Consigne » Reprenez le texte fourni de « Le récit est » jusqu'à « vivant et passionnant. » inclus, en changeant « spécialistes » en « experts ».

Texte fourni »
Cette bande dessinée, servie par un dessin précis et touchant, est une très belle leçon d'humanité, avec beaucoup de souffle !
Delphine
Assez unique en son genre, cette bande dessinée vous étonnera certainement !
Nous y suivons le destin d'une famille en pleine déliquescence : celle des von Schlitt, aristocrates dont l'heure de gloire appartient déjà au passé et qui tentent de garder la tête hors de l'eau dans une Prusse en pleine mutation en ce début de XXe siècle. Entre un père à la figure imposante, ancien grand cavalier héroïque de Prusse qui laissa une de ces jambes au combat, et la figure absente d'une mère en cure permanente dans un sanatorium en Suisse, les deux jeunes frères von Schlitt tentent de répondre aux exigences d'une famille de haut rang, et de faire honneur à la Tradition, mais chacun à sa manière. Oswald, l'aîné est fonceur et bagarreur, et Ludwig, le second, est rêveur et effacé. A l'école des cadets, ils se feront remarquer pour des raisons différentes et marqueront l'histoire d'une manière tout à fait inattendue... et en changeront le cours.
Avec cette intelligente uchronie, le très inspiré et étonnant auteur flamand Simon Spruyt nous plonge dans cette atmosphère fin de règne et nous décrit avec beaucoup de finesse les errements intérieurs de deux adolescents en pleine quête d'identité. Il parvient aussi avec son dessin à l'aquarelle d'une grande beauté à créer de troublantes ambiances où le lecteur se retrouve immergé avec plaisir... avant la douche froide finale !
Une bande dessinée saisissante à découvrir !
Delphine
Un tout bon roman graphique qui nous fait revisiter "L'Odyssée" d'Homère avec plaisir ! On plonge dans cet univers épique qui n'a finalement pas pris une ride, on s'évade sur l'île d'Ithaque avec de très belles ambiances méditerranéennes, et on redécouvre surtout Ulysse comme un homme à l'intelligence sensible et à la force tranquille, un homme en guenilles avec ses failles, plutôt que comme un héros lisse et poussiéreux.
Le récit est émaillé d'interventions de spécialistes de l'oeuvre d'Homère, autant d'approches qui donnent de la consistance et un ancrage contemporain à ce récit vieux de plusieurs millénaires, et le rendent vivant et passionnant.
On apprécie beaucoup le dessin expressionniste, presque primitif, les belles ambiances, les couleurs chaudes. Bref, de cette lecture, on sort heureux ! Heureux qui comme Ulysse...

Extraits de données »

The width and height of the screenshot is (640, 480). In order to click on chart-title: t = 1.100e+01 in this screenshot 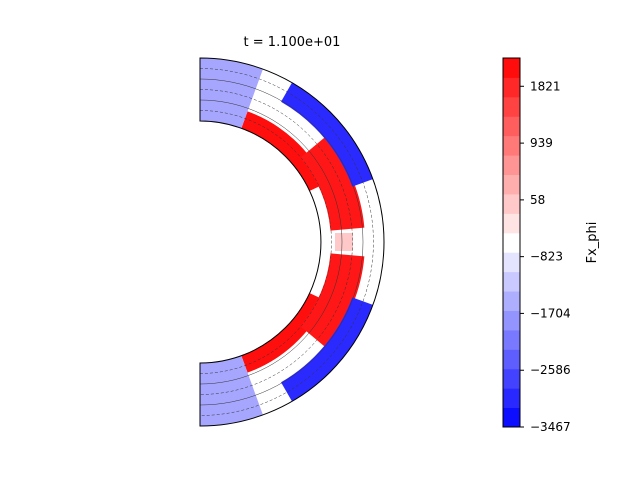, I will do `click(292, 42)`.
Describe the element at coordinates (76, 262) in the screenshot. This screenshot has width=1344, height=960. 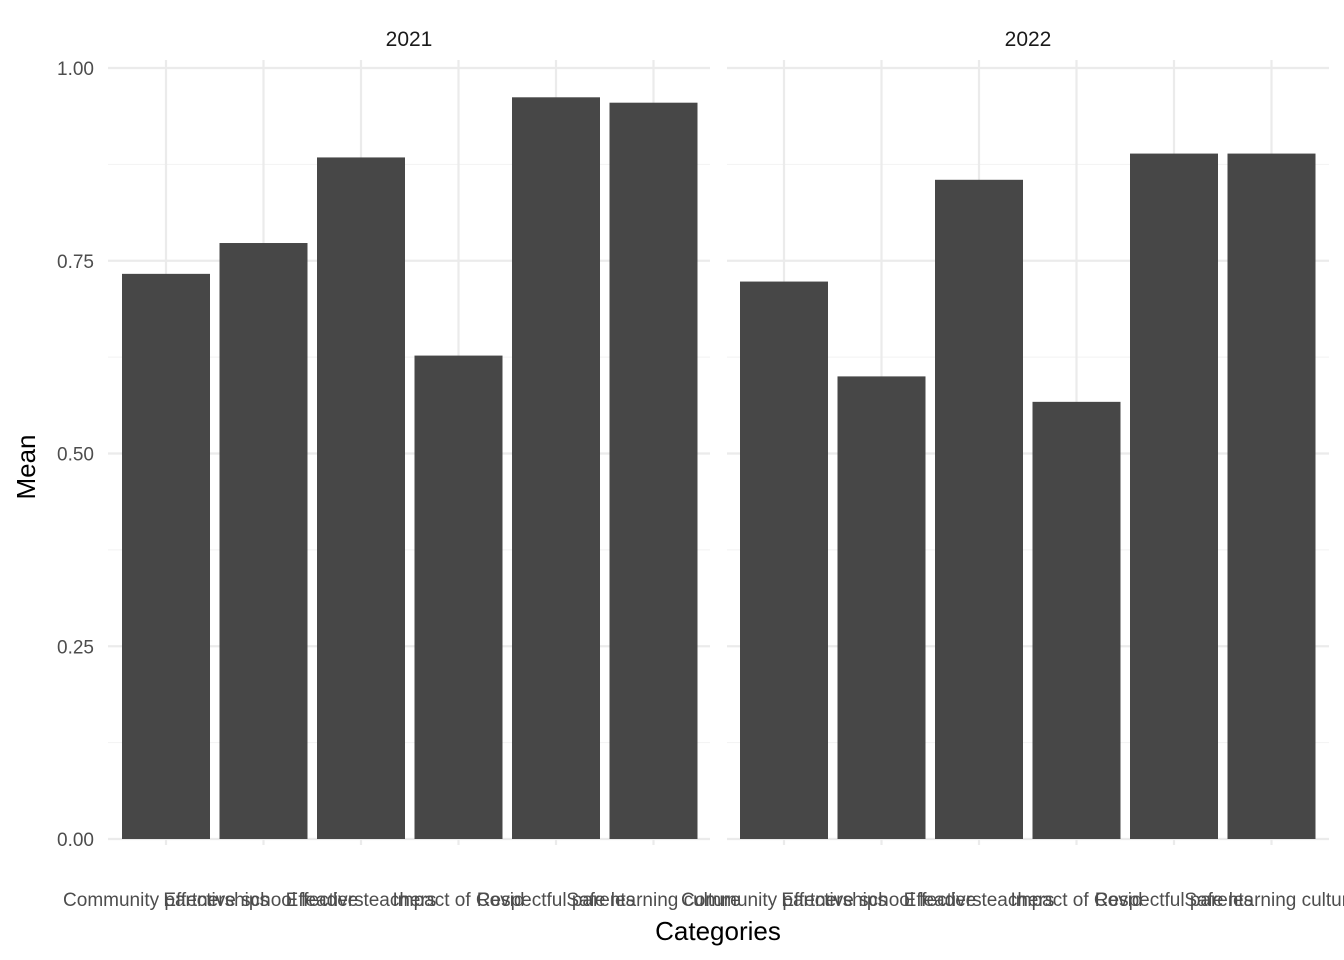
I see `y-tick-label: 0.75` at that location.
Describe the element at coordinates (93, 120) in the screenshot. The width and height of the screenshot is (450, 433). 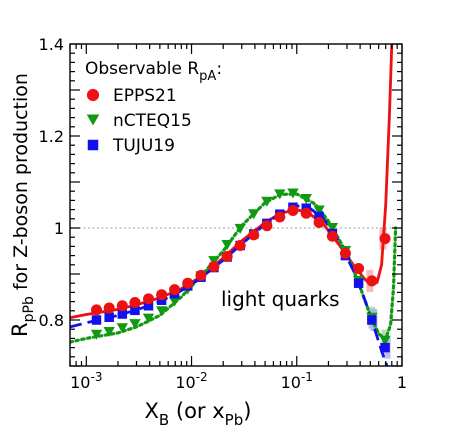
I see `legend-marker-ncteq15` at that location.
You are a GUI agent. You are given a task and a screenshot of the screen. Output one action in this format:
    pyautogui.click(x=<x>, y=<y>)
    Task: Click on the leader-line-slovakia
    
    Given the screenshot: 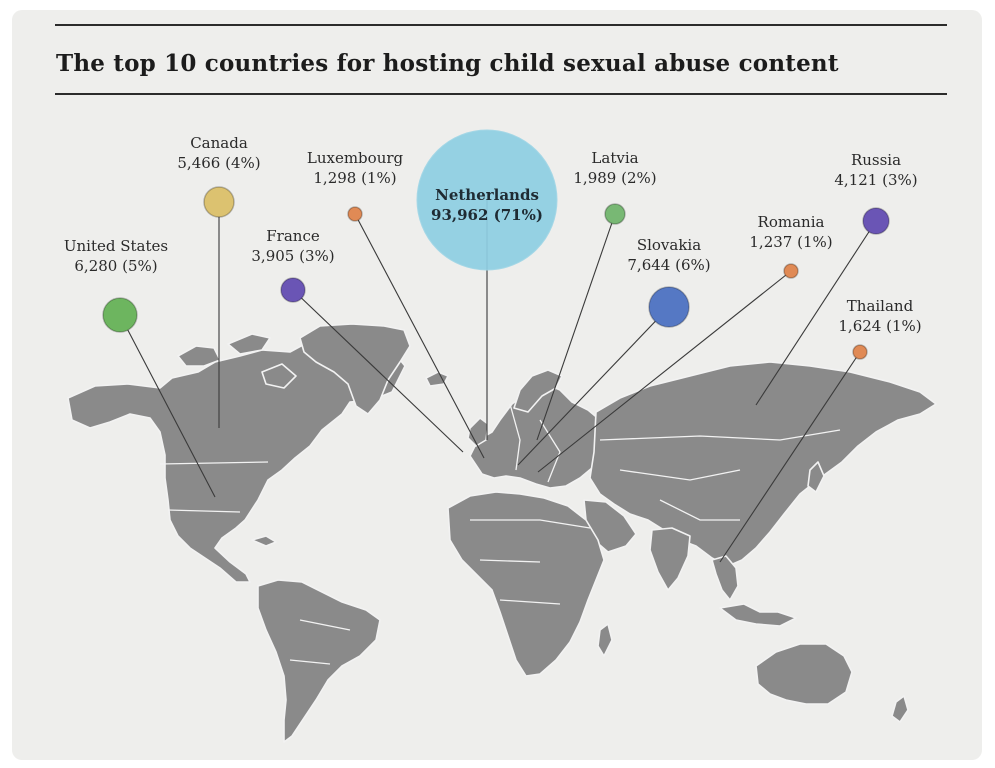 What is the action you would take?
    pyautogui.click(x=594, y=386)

Corrigé »
Le récit est émaillé d'interventions de experts de l'oeuvre d'Homère, autant d'approches qui donnent de la consistance et un ancrage contemporain à ce récit vieux de plusieurs millénaires, et le rendent vivant et passionnant.